Tensor("dense/Identity:0", shape=(None, 256), dtype=float32)
Traceback (most recent call last):
File "py_test.py", line 11, in
assert x.device.endswith("/GPU:1")
AssertionError

The text was updated successfully, but these errors were encountered:

ravikyram · 2020-11-02T08:42:40Z

@JohnTaylor2000

Will it be possible to share complete code snippet .Please, share the output of tf.config.list_physical_devices().Thanks!

JohnTaylor2000 · 2020-11-03T00:19:05Z

NOTE : uses input data file mnist.npz

import tensorflow as tf
from tensorflow import keras

import time
import socket

import os

tf.debugging.set_log_device_placement(True)

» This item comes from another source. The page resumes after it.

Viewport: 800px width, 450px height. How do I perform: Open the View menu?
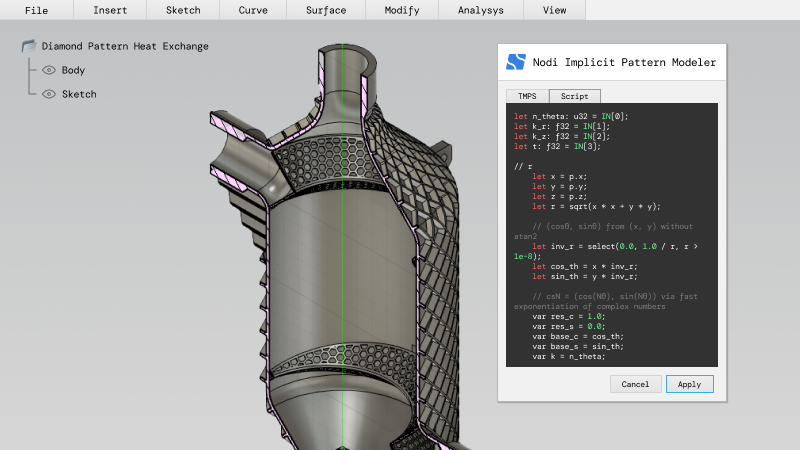tap(553, 10)
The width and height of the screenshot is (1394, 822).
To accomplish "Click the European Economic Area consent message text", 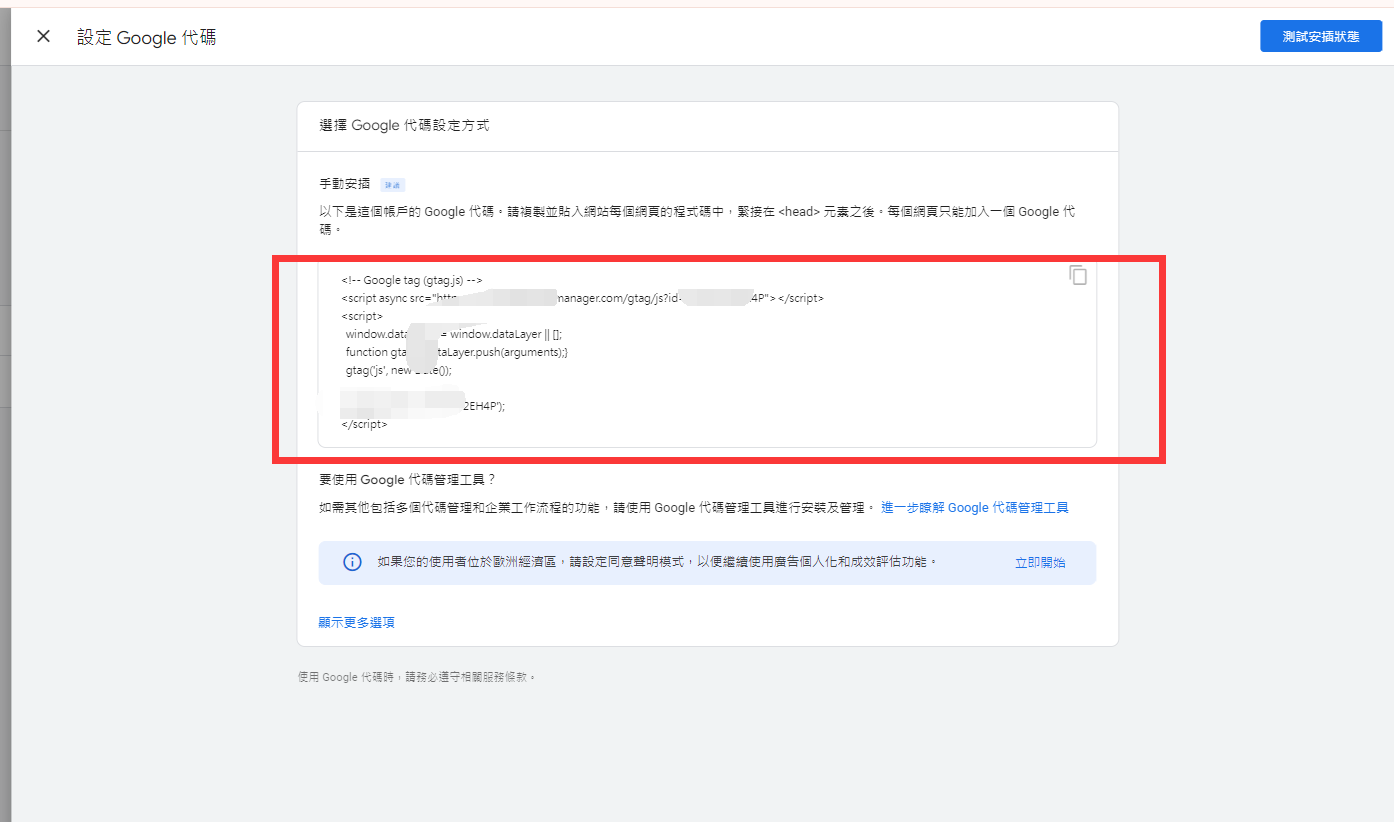I will [x=657, y=562].
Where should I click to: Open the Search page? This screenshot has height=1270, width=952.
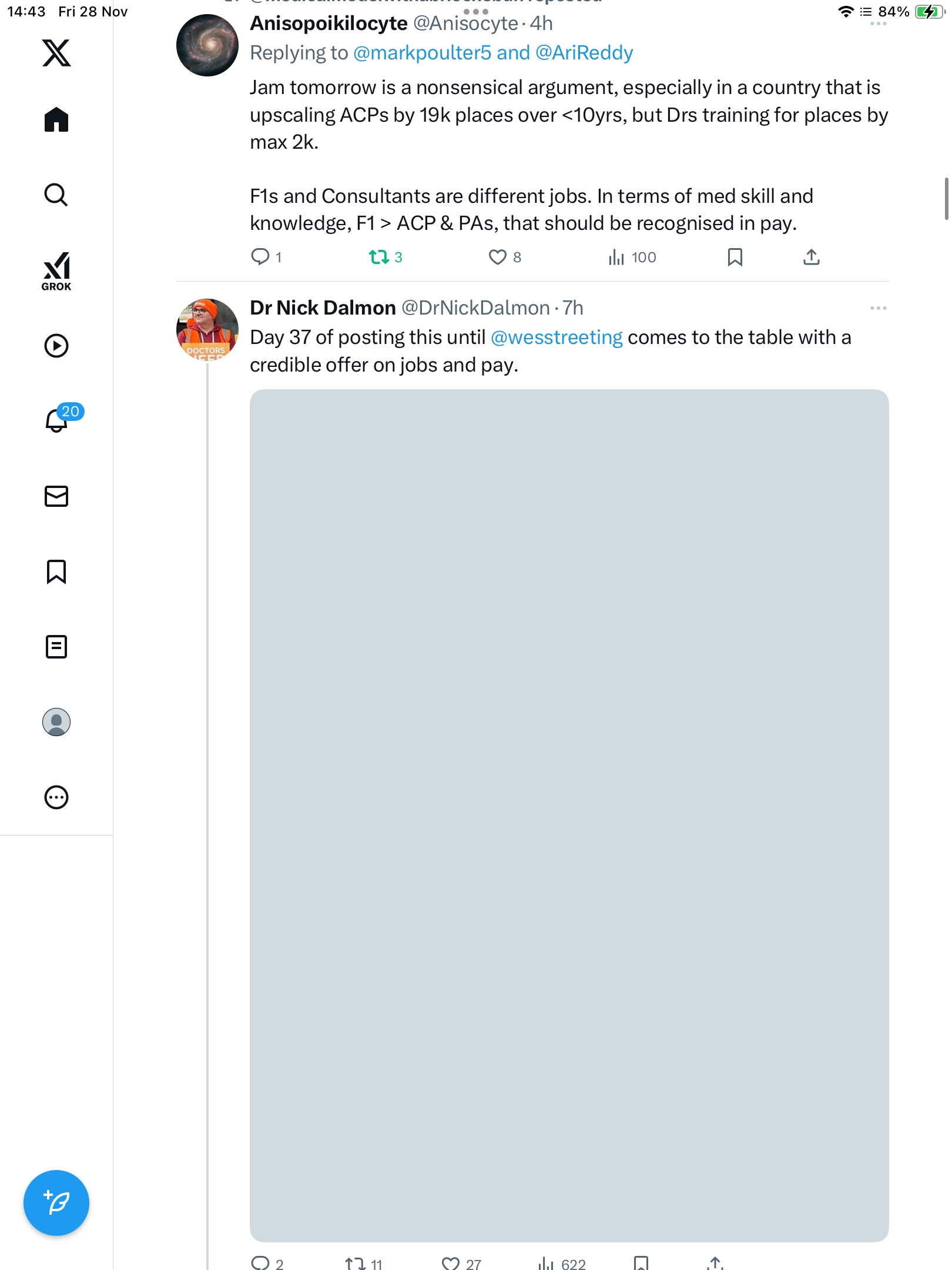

print("Num GPUs Available: ", len(tf.config.list_physical_devices('GPU')))
gpus = tf.config.list_physical_devices('GPU')
print(' gpus = ', gpus)

def get_compiled_model():
    # Make a simple 2-layer densely-connected neural network.
    inputs = keras.Input(shape=(784,))
    print("On GPU:0")
    with tf.device("/device:GPU:0"):
       x = keras.layers.Dense(256, activation="relu")(inputs)
       #assert x.device.endswith("/GPU:0")
       x = keras.layers.Dense(256, activation="relu")(inputs)
       x = keras.layers.Dense(256, activation="relu")(inputs)
       x = keras.layers.Dense(256, activation="relu")(inputs)
       x = keras.layers.Dense(256, activation="relu")(inputs)
       x = keras.layers.Dense(256, activation="relu")(inputs)
    print("On GPU:1")
    with tf.device("/device:GPU:1"): # Or GPU:1 for the 2nd GPU, GPU:2 for the 3rd etc.
       x = keras.layers.Dense(256, activation="relu")(inputs)
       #assert x.device.endswith("/GPU:1")
       x = keras.layers.Dense(256, activation="relu")(inputs)
       x = keras.layers.Dense(256, activation="relu")(inputs)
       x = keras.layers.Dense(256, activation="relu")(inputs)
       x = keras.layers.Dense(256, activation="relu")(inputs)
       x = keras.layers.Dense(256, activation="relu")(inputs)
    print("On GPU:2")
    with tf.device("/device:GPU:2"): # Or GPU:1 for the 2nd GPU, GPU:2 for the 3rd etc.
       x = keras.layers.Dense(256, activation="relu")(inputs)
       #assert x.device.endswith("/GPU:2")
       x = keras.layers.Dense(256, activation="relu")(inputs)
       x = keras.layers.Dense(256, activation="relu")(inputs)
       x = keras.layers.Dense(256, activation="relu")(inputs)
       x = keras.layers.Dense(256, activation="relu")(inputs)
       x = keras.layers.Dense(256, activation="relu")(inputs)
    print("On GPU:3")
    with tf.device("/device:GPU:3"): # Or GPU:1 for the 2nd GPU, GPU:2 for the 3rd etc.
      x = keras.layers.Dense(256, activation="relu")(x)
      #assert x.device.endswith("GPU:3")
      x = keras.layers.Dense(256, activation="relu")(x)
      x = keras.layers.Dense(256, activation="relu")(x)
      x = keras.layers.Dense(256, activation="relu")(x)
      x = keras.layers.Dense(256, activation="relu")(x)
      x = keras.layers.Dense(256, activation="relu")(x)
      outputs = keras.layers.Dense(10)(x)
    model = keras.Model(inputs, outputs)
 
    opt = keras.optimizers.Adam()
    model.compile(
        optimizer=opt,
        loss=keras.losses.SparseCategoricalCrossentropy(from_logits=True),
        metrics=[keras.metrics.SparseCategoricalAccuracy()],
        experimental_run_tf_function=False,
    )
    return model


def get_dataset():
    batch_size = 32
    num_val_samples = 10000

    # Return the MNIST dataset in the form of a `tf.data.Dataset`.
    path = '/g/g92/jtaylor/workspace/TFnew/mnist.npz'
    (x_train, y_train), (x_test, y_test) = keras.datasets.mnist.load_data(path)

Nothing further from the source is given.